人間の身体は一人ひとり異なるので、同じ薬が誰にでも同じように効くわけではありません。薬局で一般的な薬の効能や副作用は教えてくれるかもしれませんが、今のあなたの頭痛がどんな原因で起きているのか、副作用が起きた時にどうすればいいのかは教えてくれません。
ましてや、通販で買った薬に関しては、自己責任が前提なので売った業者は責任を取りません。

  1. ①薬の副作用が気になる
  2. ②いろいろな薬を飲んでみたが効く薬がない
  3. ③薬は効いているが飲む回数が増えてきて心配
  4. ④薬を飲む事自体の不安
  5. ⑤今まで効いていた薬が効かなくなった

などの不安がありませんか?

重大な副作用が発生した時、薬局や通販ショップではそれを診断する事も治療する事もできません。

頭痛持ちの方の多くは片頭痛など命に関わる事のない頭痛ですが、検査をしてみたら重大な脳の病気だったという事は少なくありません。
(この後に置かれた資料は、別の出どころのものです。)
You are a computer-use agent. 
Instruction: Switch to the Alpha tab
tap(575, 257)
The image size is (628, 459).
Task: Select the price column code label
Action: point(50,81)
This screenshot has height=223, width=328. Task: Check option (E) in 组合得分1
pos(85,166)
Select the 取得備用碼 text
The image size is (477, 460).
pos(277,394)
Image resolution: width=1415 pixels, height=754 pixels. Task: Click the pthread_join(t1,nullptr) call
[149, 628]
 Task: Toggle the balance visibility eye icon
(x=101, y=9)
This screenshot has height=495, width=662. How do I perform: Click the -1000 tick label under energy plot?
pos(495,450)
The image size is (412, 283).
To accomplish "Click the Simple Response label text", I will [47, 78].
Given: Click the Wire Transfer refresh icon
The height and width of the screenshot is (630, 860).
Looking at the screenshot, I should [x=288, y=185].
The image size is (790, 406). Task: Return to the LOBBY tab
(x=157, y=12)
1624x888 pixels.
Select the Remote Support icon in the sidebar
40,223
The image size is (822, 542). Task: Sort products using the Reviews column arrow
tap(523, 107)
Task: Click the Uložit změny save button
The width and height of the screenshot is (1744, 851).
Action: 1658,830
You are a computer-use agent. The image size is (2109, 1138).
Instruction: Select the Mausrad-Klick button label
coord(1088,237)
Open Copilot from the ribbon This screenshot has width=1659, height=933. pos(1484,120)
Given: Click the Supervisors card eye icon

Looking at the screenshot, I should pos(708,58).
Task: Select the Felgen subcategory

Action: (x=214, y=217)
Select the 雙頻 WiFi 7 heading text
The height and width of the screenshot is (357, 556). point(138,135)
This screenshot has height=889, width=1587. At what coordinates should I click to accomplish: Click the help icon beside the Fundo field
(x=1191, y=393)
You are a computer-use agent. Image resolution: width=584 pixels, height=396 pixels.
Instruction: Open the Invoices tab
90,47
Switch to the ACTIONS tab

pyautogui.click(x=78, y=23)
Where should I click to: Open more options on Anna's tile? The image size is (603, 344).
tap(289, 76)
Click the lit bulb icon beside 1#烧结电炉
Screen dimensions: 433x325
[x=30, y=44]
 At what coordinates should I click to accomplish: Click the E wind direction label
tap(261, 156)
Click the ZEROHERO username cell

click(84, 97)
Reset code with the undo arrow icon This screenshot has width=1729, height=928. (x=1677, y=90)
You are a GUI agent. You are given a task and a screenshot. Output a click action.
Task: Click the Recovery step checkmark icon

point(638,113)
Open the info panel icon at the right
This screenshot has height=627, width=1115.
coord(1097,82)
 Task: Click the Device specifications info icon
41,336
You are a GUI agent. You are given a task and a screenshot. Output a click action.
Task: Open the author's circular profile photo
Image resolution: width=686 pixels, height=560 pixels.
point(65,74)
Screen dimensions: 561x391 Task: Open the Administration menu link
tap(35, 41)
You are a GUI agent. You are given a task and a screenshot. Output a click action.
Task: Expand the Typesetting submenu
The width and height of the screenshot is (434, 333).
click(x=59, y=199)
日常的に医療の場にたずさわっていると、我々医師も予期せぬ病態に遭遇してハッとさせられる経験があります。
痛みというのは、身体のどこかに何かが起きているというサインです。
その気軽さのために、ついつい市販の鎮痛剤で痛みを止めてしまう事は危険です。

脳や身体のどこかに何らかの病気があって起きる頭痛を二次性頭痛といいます。脳腫瘍や脳血管疾患の場合、また脳以外の病気で起きる頭痛もあります。
頭痛外来の最も重要な役割は、まずは危険な二次性頭痛を見分ける努力をし、次に痛みを解決できる方法を見つけて安心していただく事だと考えます。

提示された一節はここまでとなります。